Published on 14th Oct 2014

We recently considered the US Federal Trade Commission’s approach to the use by big data companies of consumer data  http://bit.ly/1scAntH.

In April 2014, the FTC granted clearance of a “big data” merger where the user data collected by the target undertaking could clearly bolster the acquirer’s (more liberal) use of the data it already collected from its own users. After clearing the transaction, the FTC issued a letter to the acquirer insisting that it must not dilute the target’s existing robust privacy policy, under which the target promises not to use personally identifiable information and not to share any user data with third parties such as advertisers.  But has the EC followed suit? 

Last week, the same merger was also granted clearance by the European Commission. As expected, the EC considered the competition consequences of acquirer’s increased access to consumer data.  The EC considered whether the acquirer’s enhanced data feed might lead to anti-competitive effects in the supply of online advertising space and concluded that, given the number of alternative suppliers, the transaction did not raise competition concerns.

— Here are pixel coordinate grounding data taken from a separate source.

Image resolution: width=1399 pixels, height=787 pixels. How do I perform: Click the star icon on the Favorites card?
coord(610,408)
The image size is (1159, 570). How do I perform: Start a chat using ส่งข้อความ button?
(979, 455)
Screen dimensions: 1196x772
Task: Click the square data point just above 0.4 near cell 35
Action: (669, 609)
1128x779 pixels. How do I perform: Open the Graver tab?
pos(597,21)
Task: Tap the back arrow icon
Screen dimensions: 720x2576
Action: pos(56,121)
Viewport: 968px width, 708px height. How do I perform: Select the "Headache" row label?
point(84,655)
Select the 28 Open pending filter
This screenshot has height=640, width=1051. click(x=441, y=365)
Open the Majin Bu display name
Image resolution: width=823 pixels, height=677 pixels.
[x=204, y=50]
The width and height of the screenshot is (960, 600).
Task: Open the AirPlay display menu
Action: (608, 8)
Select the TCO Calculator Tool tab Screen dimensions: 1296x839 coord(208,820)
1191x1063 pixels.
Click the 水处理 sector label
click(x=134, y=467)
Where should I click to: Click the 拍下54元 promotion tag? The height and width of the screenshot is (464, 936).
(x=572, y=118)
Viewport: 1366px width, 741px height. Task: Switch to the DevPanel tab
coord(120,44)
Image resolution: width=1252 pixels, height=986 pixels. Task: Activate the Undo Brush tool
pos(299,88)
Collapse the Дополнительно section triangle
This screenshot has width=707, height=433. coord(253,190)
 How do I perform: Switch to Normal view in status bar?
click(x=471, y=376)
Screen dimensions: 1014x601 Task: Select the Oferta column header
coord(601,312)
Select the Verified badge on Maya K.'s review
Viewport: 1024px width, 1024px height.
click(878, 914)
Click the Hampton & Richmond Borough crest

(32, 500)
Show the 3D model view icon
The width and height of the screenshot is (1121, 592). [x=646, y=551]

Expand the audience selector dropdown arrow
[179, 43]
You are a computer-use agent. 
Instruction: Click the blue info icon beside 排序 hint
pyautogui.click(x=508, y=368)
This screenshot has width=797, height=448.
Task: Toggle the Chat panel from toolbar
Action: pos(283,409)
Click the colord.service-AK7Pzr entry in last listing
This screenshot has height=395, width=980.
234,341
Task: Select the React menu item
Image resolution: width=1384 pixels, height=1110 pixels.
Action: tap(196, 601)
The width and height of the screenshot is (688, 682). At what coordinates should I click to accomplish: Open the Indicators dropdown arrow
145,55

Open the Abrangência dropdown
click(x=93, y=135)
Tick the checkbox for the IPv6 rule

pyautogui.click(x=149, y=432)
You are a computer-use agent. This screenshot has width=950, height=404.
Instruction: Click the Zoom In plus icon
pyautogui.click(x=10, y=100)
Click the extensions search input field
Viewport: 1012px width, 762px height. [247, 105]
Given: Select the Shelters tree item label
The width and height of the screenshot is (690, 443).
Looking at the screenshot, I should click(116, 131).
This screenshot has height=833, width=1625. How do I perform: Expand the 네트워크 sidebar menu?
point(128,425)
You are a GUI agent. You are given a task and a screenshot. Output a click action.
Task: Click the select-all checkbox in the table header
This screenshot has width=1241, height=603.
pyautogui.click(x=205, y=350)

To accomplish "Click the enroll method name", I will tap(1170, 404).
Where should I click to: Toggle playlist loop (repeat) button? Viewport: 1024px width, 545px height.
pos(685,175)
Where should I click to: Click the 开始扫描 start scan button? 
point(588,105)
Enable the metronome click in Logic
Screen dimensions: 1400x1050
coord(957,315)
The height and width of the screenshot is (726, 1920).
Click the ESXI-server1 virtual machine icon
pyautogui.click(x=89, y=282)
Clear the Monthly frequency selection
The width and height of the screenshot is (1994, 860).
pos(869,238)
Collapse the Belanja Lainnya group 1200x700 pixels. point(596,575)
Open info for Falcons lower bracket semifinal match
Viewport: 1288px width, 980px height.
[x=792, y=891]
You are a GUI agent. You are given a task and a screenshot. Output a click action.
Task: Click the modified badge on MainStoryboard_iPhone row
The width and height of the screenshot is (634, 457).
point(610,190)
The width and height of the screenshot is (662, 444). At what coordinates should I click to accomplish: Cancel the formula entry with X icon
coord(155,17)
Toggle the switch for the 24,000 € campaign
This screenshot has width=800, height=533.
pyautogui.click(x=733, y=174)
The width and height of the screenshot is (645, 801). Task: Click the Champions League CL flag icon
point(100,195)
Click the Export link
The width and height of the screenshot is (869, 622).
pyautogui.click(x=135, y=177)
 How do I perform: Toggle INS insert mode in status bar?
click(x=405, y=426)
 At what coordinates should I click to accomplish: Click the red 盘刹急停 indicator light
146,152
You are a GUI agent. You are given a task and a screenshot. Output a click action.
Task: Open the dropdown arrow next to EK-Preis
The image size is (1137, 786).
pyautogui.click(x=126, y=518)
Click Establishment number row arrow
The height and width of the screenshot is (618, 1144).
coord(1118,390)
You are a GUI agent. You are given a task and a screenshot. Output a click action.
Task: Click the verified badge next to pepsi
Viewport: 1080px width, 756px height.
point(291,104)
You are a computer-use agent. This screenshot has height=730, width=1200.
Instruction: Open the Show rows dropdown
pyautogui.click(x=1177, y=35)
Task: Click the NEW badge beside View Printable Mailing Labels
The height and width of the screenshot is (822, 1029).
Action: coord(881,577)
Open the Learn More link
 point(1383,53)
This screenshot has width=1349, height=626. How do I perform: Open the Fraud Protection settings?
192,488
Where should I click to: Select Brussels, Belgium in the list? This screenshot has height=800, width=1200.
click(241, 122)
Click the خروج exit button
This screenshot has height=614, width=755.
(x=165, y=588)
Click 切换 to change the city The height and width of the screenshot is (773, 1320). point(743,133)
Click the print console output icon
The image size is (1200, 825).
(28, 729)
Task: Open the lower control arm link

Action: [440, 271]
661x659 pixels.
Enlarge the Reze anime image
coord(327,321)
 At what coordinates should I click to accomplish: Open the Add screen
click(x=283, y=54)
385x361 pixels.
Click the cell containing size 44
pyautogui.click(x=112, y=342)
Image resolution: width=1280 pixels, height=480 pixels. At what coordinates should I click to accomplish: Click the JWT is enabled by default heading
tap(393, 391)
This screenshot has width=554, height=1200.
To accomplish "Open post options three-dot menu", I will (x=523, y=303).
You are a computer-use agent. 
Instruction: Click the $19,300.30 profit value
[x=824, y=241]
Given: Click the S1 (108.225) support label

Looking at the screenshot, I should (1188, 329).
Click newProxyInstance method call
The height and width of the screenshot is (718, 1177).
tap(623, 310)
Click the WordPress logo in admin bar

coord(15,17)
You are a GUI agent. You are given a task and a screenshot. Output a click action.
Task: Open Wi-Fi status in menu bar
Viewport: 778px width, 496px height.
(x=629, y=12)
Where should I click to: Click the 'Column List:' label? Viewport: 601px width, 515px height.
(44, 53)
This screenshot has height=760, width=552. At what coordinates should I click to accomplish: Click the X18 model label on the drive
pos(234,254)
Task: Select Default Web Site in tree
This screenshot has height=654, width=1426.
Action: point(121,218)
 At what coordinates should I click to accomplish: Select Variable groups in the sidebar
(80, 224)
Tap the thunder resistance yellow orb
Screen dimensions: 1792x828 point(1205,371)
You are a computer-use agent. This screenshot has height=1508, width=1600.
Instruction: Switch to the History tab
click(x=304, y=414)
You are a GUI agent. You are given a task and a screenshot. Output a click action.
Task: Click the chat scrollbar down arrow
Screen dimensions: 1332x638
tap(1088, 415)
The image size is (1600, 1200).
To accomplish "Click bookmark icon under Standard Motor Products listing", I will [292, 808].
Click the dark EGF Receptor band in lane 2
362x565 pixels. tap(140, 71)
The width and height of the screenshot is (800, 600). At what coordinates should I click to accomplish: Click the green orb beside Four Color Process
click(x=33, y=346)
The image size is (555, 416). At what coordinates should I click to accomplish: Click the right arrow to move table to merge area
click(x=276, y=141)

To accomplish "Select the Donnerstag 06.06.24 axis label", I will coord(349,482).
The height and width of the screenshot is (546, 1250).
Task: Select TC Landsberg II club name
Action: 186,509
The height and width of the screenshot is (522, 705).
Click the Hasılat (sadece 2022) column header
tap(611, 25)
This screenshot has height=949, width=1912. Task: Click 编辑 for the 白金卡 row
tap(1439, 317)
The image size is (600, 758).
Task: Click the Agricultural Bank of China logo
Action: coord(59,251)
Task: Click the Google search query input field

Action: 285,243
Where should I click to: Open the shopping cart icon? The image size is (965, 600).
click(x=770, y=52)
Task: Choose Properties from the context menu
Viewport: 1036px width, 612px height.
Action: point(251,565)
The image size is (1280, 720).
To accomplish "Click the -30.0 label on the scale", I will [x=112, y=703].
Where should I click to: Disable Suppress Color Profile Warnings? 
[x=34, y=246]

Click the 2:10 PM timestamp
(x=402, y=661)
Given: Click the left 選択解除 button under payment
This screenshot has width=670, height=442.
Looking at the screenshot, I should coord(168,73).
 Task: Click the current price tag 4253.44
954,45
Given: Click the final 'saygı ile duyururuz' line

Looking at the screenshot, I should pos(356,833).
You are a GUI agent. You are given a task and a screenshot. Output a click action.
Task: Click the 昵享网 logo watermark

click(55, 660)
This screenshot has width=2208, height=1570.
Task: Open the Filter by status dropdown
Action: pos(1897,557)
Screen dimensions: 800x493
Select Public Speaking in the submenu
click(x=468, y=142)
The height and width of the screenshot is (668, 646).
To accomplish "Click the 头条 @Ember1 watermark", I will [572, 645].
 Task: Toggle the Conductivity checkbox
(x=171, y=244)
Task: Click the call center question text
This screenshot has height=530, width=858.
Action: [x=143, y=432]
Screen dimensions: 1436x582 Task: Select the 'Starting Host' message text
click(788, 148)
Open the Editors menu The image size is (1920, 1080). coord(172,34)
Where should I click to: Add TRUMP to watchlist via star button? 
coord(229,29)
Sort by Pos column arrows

But what of the protection of consumer privacy in relation to the data?  The EC declined, in this case, to delve any further into the realms of consumer privacy protection, stating that consumer privacy issue falls outside of the remit of the competition authority.

It is clear, however, that both the use of consumer data and privacy issues surrounding the use of that data remain very much on the European agenda. The incoming European Competition Commissioner, Margrethe Vestager, made very clear in a hearing before the European Parliament last week that big data is a priority area for the Commission. “I very much recognise the profile of big data as being the next big currency of the internet”, she said, in support of her statement that the EC needs to develop a deeper understanding of the markets for big data.   Unlike the FTC, whose mandate extends to consumer protection issues, DG Comp’s remit is limited to ‘pure’ competition issues; however, Vestager assured the European Parliament that data privacy will not go unnoticed. DG Comp will work closely with DG Justice (responsible for consumer protection and fundamental rights within the EU) to ensure data privacy is given due regard in the big data era.  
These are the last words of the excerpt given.